Hiding behind the Wall

The Klu Klux Klan is the name given to a secret organisation in the southern United States, who, while hiding behind conic masks and white robes, used terrorism, violence and lynching to intimidate and oppress African Americans. The robes and masks were used to hide the true identities, and to provide anonymity as well as adding drama to their activities.

There are many reasons why a person may want to chose to hide their identity and become anonymous. Several of these are legitimate, such as gifts to charity or tipping off the police about a crime.

Anonymity in literature has a long history – before the advent of the printing press the namelessness of works was not unusual. Beowulf and Sir Gewain and the Green Knight, like most medieval literature, were anonymous. However, with the advent of print, it became an expectation of authorship.

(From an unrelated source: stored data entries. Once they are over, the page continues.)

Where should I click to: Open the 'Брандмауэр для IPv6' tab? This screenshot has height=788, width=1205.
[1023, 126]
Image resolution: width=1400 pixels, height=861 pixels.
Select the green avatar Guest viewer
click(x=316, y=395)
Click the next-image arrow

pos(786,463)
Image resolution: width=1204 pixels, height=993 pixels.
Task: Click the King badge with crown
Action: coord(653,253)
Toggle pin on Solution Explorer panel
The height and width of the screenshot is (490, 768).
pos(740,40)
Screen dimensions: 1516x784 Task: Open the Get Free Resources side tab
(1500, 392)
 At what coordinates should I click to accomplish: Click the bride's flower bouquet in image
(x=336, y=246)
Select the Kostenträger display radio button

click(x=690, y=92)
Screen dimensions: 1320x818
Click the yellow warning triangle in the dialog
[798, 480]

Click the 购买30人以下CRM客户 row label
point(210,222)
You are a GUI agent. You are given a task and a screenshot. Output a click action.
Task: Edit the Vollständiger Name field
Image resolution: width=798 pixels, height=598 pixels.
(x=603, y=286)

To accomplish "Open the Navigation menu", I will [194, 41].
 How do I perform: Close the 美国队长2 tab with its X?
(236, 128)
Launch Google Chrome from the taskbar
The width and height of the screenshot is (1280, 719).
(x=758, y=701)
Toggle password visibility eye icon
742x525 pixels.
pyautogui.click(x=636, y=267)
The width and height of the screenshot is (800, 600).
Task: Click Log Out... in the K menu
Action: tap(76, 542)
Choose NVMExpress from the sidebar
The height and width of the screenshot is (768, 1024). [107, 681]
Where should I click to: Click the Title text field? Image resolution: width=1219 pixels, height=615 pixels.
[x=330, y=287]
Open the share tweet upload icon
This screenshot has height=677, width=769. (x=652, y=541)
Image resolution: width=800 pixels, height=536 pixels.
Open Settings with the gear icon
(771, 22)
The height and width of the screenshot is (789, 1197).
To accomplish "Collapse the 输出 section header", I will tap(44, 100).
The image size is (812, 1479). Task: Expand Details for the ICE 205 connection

Authors hide behind the mantle of anonymity for a myriad of reasons: diffidence, fear of consequences, or shame. Some authors wrote works, where, if their true identity were known, could have lead to personal attack or accusations of sedition, punishable by torture and death. To me this is a justifiable use of the nom de plume Anonymous.

In the age of the internet, most people hide behind a handle, which may or may not reveal part of their true identity; but at least with this handle you should be able to put an identity, true or perceived, to a message. To the person who uses the handle ‘Anonymous’, this is not possible. Of course, it is possible to find out part of someone’s IP address, etc. Having an IP address in Hong Kong, using a Mac and PCCW as an internet provider, tells me a little bit more, but I like the idea of a handle rather than an IP address. As Patrick McGoohan claimed in The Prisoner “I am not a number – I am a free man!”

The zeitgeist of blogging is that we like to have an impression of the author, however, misleading or wrong that impression is. Readers use their knowledge of the author as a kind of short cut to interpretation.

In 1968 Andy Warhol proclaimed that “In the future, everyone will be world-famous for fifteen minutes.” It seems, today, that people who hide behind the tag ‘Anonymous’ are deliberately eschewing this view.

One reason for this is that its easy to say the most scurrilous and unsubstantiated nonsense when hiding behind a non-name. In the same way that the kluxers wear hoods, to protect their identity and reputation, while they do their dirty deeds; on the internet too many people feel free to sling slander and lies while hiding behind the handle of ‘Anonymous’.